South Australia has reported 18 new COVID-19 cases, its largest single-day tally for more than a year, with the outbreak forcing the governor and the opposition leader into isolation.
Sixteen of the new cases are linked to one event at suburban Norwood last weekend.
The other two involve travellers from interstate.
All cases who attended the Norwood event, a school reunion, were fully vaccinated. Former SA premier Jay Weatherill was among them and has tested positive.
The cluster has forced 210 close contacts to quarantine for seven days but officials expect that number to increase.
"It's quite clear we do have COVID in our state now," Chief Public Health Officer Nicola Spurrier told reporters on Thursday.
"This looks as though it was linked to someone coming from NSW. But I think there will be other chains of transmission."
Among the close contacts forced into isolation are Governor Frances Adamson, Opposition Leader Peter Malinauskas and his deputy Susan Close.
They have all tested negative, but under current rules must isolate for seven days.
Because of the virus scare, SA Health initially advised the parliament it should not sit but after investigations, the afternoon session on Thursday - the last before next year's election - went ahead.
A number of exposure sites linked to the new cases include the school reunion's theatre venue, restaurants and cafes, the Mt Barker Hospital and a caravan park.
Premier Steven Marshall said the spike in virus cases was not unexpected after the state dropped most of its border restrictions last month.
"I'm sure there are people anxious about opening up the borders. But I'm quite sure we are COVID ready," he said.
"We're on track at the moment.
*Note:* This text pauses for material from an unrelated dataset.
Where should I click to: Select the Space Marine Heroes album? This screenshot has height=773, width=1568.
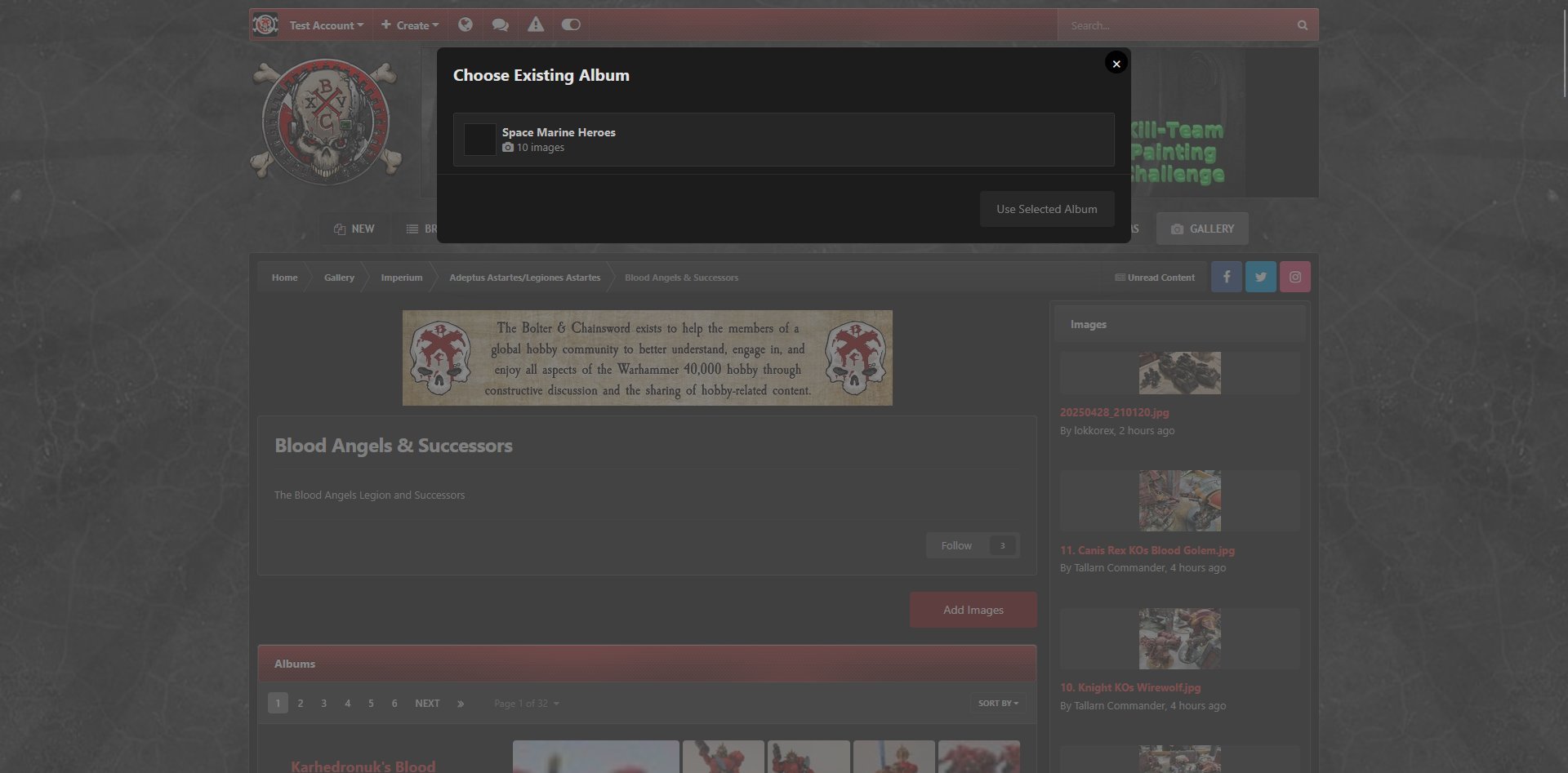782,140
The cases were inevitable and now we're responding."
As part of that response and amid concerns over the Omicron variant of the virus, SA has moved to tighten its border rules with NSW, requiring all arrivals to have a COVID-19 test.
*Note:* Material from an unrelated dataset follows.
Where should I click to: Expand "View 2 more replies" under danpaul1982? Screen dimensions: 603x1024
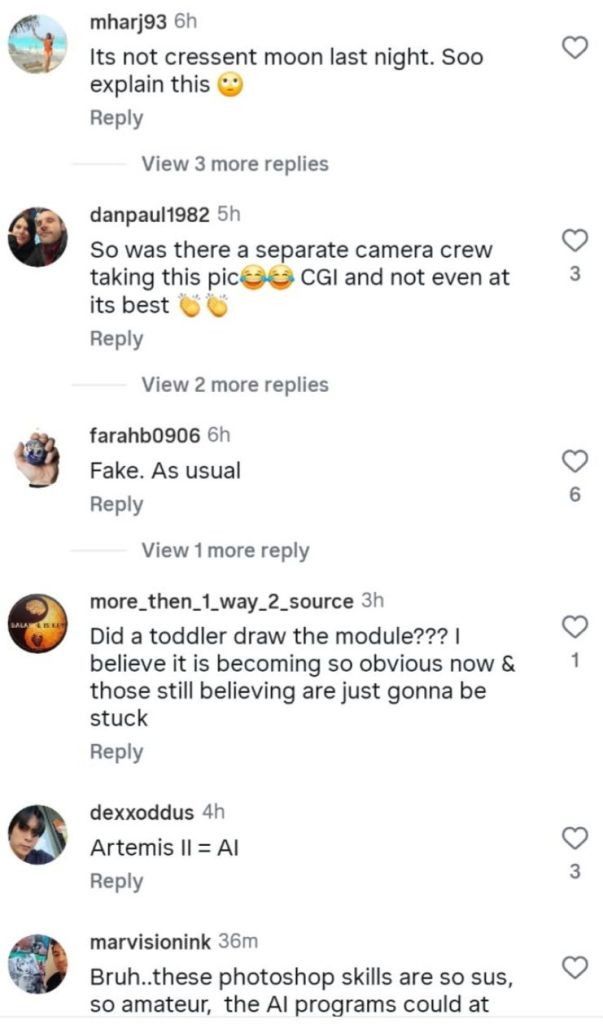(x=234, y=384)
SA Health has also taken steps to be able to quickly identify the new variant should it arrive.
Police Commissioner Grant Stevens said officials were watching developments with Omicron, meeting several times a day.
He said it remained a concern to SA that some other jurisdictions only require international arrivals to quarantine for 72 hours or allow them to immediately travel to other places in Australia.
Under current rules, all international arrivals in SA must quarantine for 14 days.
But overall, Mr Stevens said SA's spike in virus cases was not unexpected.
"I went into this current phase of our COVID response not knowing what it would look like," he said.
"So I can't say I'm surprised we've got 20-odd cases now.
"When you take a step back and have a look at how things are going at the moment, I'd have to say we're on track and things are playing out as we would have hoped."